5. After consulting stakeholders[6] and evaluating all relevant information, CCCS concluded that the Proposed Transaction, if carried into effect, will not lead to a substantial lessening of competition within the relevant markets in Singapore.

6. In particular, CCCS found that:

(a) Market technology solutions are available globally, with many viable alternative overseas suppliers who can compete against the merged entity;

(b) The barriers to entry or expansion for the relevant market do not appear to be high and are decreasing with the advent of new technologies, with a number of new entrants[7] observed in the past five years;

(c) Customers in Singapore do not consider the Parties’ products to be each other’s closest substitutes; and

(d) Customers are typically large and sophisticated companies in the financial industry, who have significant bargaining power.

7. Further information on the application and CCCS’s Grounds of Decision will be made available in due course on CCCS’s Public Register at our website.


[1] Section 54 of the Act prohibits mergers that have resulted, or may be expected to result, in a substantial lessening of competition within any market in Singapore.

[2] Trading solutions compare incoming orders to all stored orders and creates matches where possible. The match becomes a trade that is sent for clearing and eventual settlement.

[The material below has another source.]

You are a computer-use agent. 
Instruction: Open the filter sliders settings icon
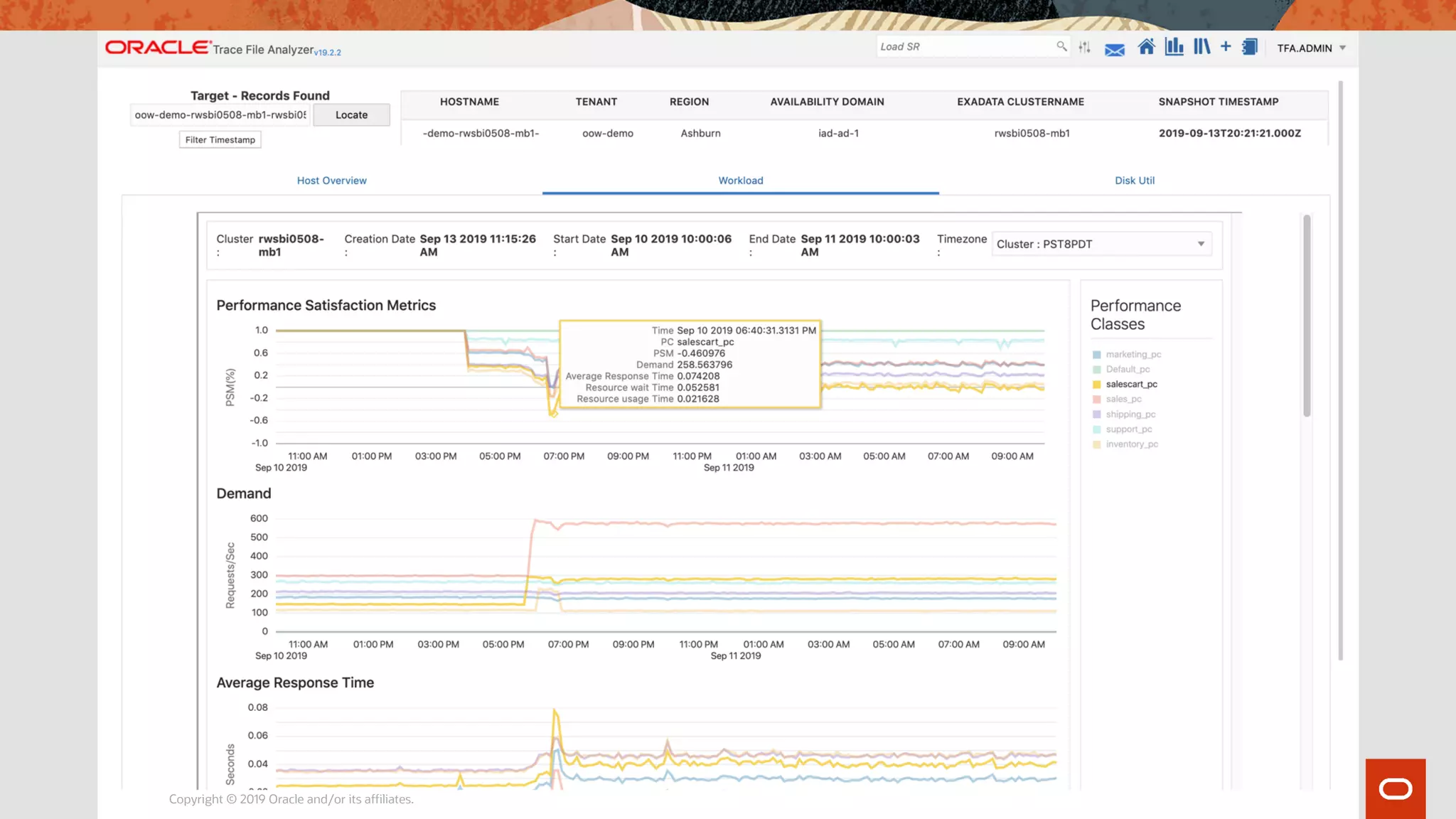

[3] Clearing solutions move the risk of counterparty default from the traders to a central clearinghouse (also described as a central counterparty (“CCP”)). Most clearing systems also include a risk module that enables the clearinghouse or CCP to evaluate the risk in each of its positions.

[4] Market surveillance solutions primarily supply market data to allow customers to monitor trading across markets in order to control regulatory, reputational and operational risks across markets, functions and asset classes.

[5] Risk management solutions allow firms to monitor and manage their aggregate risk exposure across markets, asset classes, regions and accounts in real-time, through flexible trade controls. In addition, monitoring and analysis software help firms to control and maximise their regulated exchange limits.

[6] In reviewing the proposed acquisition, CCCS conducted one round of public consultation and contacted a total of twelve third parties, comprising eight competitors and four customers.

[7] Aquis Exchange PLC, Global Markets Exchange Group International LLP and Calypso, amongst others.